A coroa da imperatriz Eugênia — uma das joias levadas do Museu do Louvre — foi encontrada, danificada, em uma rua próxima ao museu, informou a promotoria francesa nesta segunda-feira (20). A peça havia sido roubada na manhã de domingo (19) da Galeria de Apolo.
Segundo as autoridades, a coroa tinha 1.354 diamantes e 56 esmeraldas e foi achada com sinais de dano, o que faz pensar que pode ter sido descartada durante a fuga dos suspeitos. Com a recuperação, a investigação passou a tentar reconstruir a rota dos criminosos para entender em que momento a peça foi perdida ou abandonada.
Peças ainda desaparecidas
Várias outras joias de alto valor seguem desaparecidas. Entre elas estão:
- uma coroa com safiras e quase 2.000 diamantes;
- um colar com oito safiras do Sri Lanka e mais de 600 diamantes, que pertenceu à rainha consorte Maria Amélia;
- um conjunto de colar e brincos da imperatriz Maria Luísa, com 32 esmeraldas e 1.138 diamantes;
- um broche da imperatriz Eugênia com 2.634 diamantes, comprado pelo museu em 2008 por € 6,72 milhões (aproximadamente R$ 42,2 milhões).
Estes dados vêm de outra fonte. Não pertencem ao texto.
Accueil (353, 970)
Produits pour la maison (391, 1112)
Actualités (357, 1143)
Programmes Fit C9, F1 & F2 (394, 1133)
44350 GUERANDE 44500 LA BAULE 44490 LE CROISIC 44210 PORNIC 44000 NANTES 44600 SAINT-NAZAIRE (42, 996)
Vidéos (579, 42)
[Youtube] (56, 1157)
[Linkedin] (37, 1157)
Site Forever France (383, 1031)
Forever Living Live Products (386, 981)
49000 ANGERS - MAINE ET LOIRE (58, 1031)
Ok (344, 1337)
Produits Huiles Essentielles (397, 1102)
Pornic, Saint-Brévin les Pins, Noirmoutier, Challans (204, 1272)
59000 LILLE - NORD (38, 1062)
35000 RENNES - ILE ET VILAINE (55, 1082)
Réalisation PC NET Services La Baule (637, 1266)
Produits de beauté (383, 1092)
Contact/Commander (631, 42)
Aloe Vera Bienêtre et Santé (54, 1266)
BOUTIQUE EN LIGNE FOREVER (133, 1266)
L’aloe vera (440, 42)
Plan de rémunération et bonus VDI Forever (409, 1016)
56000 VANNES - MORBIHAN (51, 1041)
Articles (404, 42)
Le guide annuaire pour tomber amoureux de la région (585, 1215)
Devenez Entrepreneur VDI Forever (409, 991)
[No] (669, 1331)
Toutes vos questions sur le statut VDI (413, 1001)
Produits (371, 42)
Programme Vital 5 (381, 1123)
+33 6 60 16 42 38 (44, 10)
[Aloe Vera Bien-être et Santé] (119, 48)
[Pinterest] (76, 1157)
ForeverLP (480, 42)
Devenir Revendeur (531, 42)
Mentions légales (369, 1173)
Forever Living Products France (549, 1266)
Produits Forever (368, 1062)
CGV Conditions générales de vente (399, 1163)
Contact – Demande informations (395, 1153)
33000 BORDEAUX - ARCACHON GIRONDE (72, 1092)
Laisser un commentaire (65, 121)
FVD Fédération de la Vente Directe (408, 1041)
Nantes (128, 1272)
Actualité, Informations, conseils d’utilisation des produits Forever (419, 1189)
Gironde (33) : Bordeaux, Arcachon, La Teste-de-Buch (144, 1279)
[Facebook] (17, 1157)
O diamante Régent, de 140 quilates e avaliado em cerca de US$ 60 milhões (aproximadamente R$ 377 milhões), não foi levado e permaneceu na coleção.
Como o roubo teria ocorrido
As investigações indicam que os criminosos entraram pelo lado da fachada voltada para o Rio Sena, usando um guindaste acoplado a um caminhão, e teriam fugido em motocicletas. Equipes analisaram imagens de câmeras de segurança e entrevistaram funcionários à procura de pistas.
Houve também suspeitas de colaboração interna: segundo a apuração, o grupo usou coletes amarelos para se passar por prestadores de serviço, o que ampliou as hipóteses sobre a motivação do crime.
Uma das linhas de investigação é que o roubo tenha sido encomendado por um colecionador.
— Laure Beccuau, promotora de Paris
Hoje em dia, tudo pode estar ligado ao narcotráfico, dadas as somas significativas obtidas com o comércio ilegal.
— Laure Beccuau
Investigação e desdobramentos
A promotoria informou que está avaliando o possível envolvimento de crime organizado, com a hipótese de que as joias pudessem ser usadas em operações de lavagem de dinheiro ou revendidas em circuitos ilegais internacionais.
O caso também reacendeu o debate sobre a proteção de acervos culturais — não só em Paris, mas em cidades brasileiras como Salvador, na Bahia, e em outras capitais — e levou especialistas e gestores a reavaliar medidas de segurança para peças de grande valor histórico e monetário.
As investigações continuam concentradas na análise de imagens, nas entrevistas com funcionários e no rastreamento de possíveis rotas de fuga, na esperança de obter novas pistas e identificar os responsáveis. Resta a pergunta: serão necessárias mudanças profundas para evitar episódios assim no futuro?